Negar que o PT se corrompeu no poder é quase tão delirante
quanto negar o aquecimento global provocado por ação humana
Para o senso comum, porém, o PT é um partido de esquerda.
Não só é como foi a principal experiência de um partido de esquerda no poder da
história da democracia brasileira. Logo, não se corromper no poder, fazer
diferente da velha política conservadora, já não é uma diferença da esquerda
para a população. Negar que o PT se corrompeu no poder é quase tão delirante —
ou mau caráter — quanto negar o aquecimento global provocado por ação humana.
Garantir o emprego e os direitos trabalhistas poderia ser
uma outra diferença visível, mas o desemprego voltou a crescer e os direitos do
trabalhador começaram a ser cortados já no governo de Dilma Rousseff, a última
experiência que a população teve de um governo de esquerda. A reforma agrária
poderia ser outra diferença, mas ela não avançou de forma significativa no
governo de esquerda. O MST (Movimento dos Trabalhadores Rurais Sem Terra), que
hoje está sendo criminalizado pelo governo de extrema direita, se domesticou
quando o PT estava no poder. O mesmo aconteceu com grande parte dos movimentos
sociais, que viraram governo em vez de continuar sendo movimentos sociais, o
que teria sido importante para garantir a vocação de esquerda do partido no
poder. Esta, aliás, é uma história que precisa ser melhor contada.
Também nos governos do PT foram fortalecidos os laços com a
bancada ruralista, que foi ganhando cada vez mais influência no cotidiano do
poder, e se iniciou um claro projeto de desmantelamento da Funai (Fundação
Nacional do Índio). Não é permitido esquecer nenhuma palavra de Gleisi Hoffmann
atacando a Funai, quando era ministra da Casa Civil de Dilma Rousseff, assim
como não é permitido esquecer nenhuma palavra da ruralista Kátia Abreu,
ministra da Agricultura de Dilma, sobre as terras indígenas.
Não custa lembrar que, segundo a Constituição de 1988, as
terras indígenas são públicas, de domínio da União, mas de usufruto exclusivo
dos indígenas. Toda a articulação para enfraquecer a Funai, até hoje, entre
outras várias ações, tem por objetivo mudar a Constituição e abrir as terras
indígenas para exploração e lucros privados.
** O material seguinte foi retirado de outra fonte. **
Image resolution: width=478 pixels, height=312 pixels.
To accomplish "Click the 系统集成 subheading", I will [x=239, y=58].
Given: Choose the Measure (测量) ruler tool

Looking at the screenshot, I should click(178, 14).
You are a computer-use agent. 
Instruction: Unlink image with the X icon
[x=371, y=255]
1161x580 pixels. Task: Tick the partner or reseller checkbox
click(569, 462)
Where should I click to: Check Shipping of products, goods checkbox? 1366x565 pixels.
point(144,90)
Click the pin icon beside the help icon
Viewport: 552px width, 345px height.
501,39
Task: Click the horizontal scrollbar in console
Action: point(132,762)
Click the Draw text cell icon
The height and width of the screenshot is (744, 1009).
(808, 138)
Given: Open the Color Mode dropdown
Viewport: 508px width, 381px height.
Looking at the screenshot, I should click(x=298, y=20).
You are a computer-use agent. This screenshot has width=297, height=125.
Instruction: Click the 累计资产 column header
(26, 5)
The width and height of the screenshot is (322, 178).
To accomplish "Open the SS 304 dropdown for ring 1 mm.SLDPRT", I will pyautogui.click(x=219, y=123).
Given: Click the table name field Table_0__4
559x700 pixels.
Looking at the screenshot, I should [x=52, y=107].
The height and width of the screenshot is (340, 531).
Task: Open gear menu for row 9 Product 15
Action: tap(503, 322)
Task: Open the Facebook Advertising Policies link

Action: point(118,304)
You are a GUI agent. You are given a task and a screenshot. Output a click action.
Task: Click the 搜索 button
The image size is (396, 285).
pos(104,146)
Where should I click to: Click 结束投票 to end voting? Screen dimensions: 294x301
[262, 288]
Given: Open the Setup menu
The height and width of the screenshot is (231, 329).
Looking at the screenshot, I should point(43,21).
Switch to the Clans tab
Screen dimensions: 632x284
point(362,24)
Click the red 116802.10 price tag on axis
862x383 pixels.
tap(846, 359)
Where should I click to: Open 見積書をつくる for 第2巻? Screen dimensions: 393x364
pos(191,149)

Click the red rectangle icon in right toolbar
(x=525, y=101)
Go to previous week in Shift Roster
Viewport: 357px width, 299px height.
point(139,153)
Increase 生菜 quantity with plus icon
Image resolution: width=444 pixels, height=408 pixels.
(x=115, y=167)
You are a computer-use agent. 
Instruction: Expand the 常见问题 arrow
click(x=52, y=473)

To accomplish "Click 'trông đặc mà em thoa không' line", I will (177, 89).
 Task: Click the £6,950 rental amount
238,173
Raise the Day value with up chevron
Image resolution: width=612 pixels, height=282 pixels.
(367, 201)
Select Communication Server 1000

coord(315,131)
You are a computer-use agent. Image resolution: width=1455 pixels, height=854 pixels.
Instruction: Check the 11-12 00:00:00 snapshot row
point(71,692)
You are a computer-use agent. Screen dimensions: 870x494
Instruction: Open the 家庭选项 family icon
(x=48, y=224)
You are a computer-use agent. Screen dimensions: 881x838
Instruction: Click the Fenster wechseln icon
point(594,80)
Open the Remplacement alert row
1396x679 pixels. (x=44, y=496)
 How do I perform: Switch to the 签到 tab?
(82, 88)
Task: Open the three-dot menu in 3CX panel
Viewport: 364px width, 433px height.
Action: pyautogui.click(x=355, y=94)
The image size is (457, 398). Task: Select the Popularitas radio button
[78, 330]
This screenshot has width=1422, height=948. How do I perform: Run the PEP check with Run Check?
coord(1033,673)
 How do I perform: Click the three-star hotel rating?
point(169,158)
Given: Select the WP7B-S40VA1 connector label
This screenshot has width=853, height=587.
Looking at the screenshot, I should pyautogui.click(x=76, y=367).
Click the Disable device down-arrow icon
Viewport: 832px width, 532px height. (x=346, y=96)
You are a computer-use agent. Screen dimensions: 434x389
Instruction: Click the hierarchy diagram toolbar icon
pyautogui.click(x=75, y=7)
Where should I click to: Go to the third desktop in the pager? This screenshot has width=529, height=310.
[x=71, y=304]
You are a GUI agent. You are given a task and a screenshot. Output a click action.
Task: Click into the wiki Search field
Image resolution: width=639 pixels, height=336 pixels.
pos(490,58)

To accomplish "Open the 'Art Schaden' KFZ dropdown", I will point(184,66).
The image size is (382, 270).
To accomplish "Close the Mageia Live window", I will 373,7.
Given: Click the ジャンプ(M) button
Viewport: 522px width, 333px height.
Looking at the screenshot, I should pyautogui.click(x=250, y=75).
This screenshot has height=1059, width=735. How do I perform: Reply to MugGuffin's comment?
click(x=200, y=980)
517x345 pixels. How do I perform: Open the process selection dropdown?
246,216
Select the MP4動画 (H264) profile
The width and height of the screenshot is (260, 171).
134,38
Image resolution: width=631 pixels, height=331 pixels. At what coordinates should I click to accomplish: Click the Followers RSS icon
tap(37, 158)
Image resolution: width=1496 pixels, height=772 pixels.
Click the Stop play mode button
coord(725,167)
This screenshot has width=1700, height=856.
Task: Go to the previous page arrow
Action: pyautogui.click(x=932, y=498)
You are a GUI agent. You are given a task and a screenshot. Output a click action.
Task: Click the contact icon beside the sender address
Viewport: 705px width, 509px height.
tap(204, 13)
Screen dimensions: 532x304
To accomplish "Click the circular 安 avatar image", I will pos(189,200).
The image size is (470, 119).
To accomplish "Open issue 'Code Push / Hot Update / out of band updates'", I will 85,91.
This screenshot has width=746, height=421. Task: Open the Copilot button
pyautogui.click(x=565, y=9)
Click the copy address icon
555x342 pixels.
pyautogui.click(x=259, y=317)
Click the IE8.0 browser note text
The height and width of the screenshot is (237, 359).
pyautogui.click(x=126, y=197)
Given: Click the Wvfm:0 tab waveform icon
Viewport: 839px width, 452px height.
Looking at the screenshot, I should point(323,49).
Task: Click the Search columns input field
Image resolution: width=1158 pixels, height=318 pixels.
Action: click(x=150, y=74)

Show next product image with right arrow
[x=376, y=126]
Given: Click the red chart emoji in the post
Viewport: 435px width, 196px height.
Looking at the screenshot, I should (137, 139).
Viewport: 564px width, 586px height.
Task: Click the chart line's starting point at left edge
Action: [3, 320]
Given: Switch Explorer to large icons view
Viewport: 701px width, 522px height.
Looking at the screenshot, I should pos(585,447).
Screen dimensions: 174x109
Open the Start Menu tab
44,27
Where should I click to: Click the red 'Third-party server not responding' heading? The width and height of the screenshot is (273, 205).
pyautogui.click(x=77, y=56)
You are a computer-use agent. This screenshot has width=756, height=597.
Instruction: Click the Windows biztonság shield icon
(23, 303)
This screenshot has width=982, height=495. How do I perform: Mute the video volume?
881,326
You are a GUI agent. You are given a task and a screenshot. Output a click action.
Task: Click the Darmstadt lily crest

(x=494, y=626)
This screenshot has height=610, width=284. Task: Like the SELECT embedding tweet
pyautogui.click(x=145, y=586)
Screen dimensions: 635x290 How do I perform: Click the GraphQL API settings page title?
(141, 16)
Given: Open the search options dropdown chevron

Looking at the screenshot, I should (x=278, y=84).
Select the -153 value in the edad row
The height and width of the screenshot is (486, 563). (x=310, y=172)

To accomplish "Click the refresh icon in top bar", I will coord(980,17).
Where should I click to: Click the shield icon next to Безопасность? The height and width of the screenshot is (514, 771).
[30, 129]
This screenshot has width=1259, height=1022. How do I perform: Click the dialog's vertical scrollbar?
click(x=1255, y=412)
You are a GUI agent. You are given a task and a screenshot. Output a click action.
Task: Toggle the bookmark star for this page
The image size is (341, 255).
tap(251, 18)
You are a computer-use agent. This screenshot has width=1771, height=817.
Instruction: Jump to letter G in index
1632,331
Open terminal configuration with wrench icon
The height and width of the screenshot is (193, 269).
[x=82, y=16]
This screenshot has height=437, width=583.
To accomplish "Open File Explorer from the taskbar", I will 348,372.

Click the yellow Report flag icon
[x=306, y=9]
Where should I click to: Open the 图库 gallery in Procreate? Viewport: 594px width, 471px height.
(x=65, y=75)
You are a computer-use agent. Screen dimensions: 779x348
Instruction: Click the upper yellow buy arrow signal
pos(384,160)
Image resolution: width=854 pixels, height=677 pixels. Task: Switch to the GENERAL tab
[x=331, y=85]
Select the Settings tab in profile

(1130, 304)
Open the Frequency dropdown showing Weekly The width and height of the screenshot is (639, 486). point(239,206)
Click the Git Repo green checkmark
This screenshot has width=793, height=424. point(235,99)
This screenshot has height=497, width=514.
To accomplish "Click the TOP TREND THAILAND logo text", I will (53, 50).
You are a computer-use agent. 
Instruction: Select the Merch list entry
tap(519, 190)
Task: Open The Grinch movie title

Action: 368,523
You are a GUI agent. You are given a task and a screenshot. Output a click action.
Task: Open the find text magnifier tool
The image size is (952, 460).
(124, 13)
Lula chegou a dizer, em 2006, que os ambientalistas, os
indígenas, os quilombolas e o Ministério Público eram entraves para o
crescimento do país. Dilma foi a presidente que menos demarcou terras
indígenas. A lei antiterrorista, que pode ser piorada e usada para criminalizar
ativistas e movimentos sociais no governo de Bolsonaro, foi sancionada por ela.
Nenhuma dessas ações e omissões podem ser relacionadas com um ideário de
esquerda, pelo menos de uma esquerda que mereça esse nome.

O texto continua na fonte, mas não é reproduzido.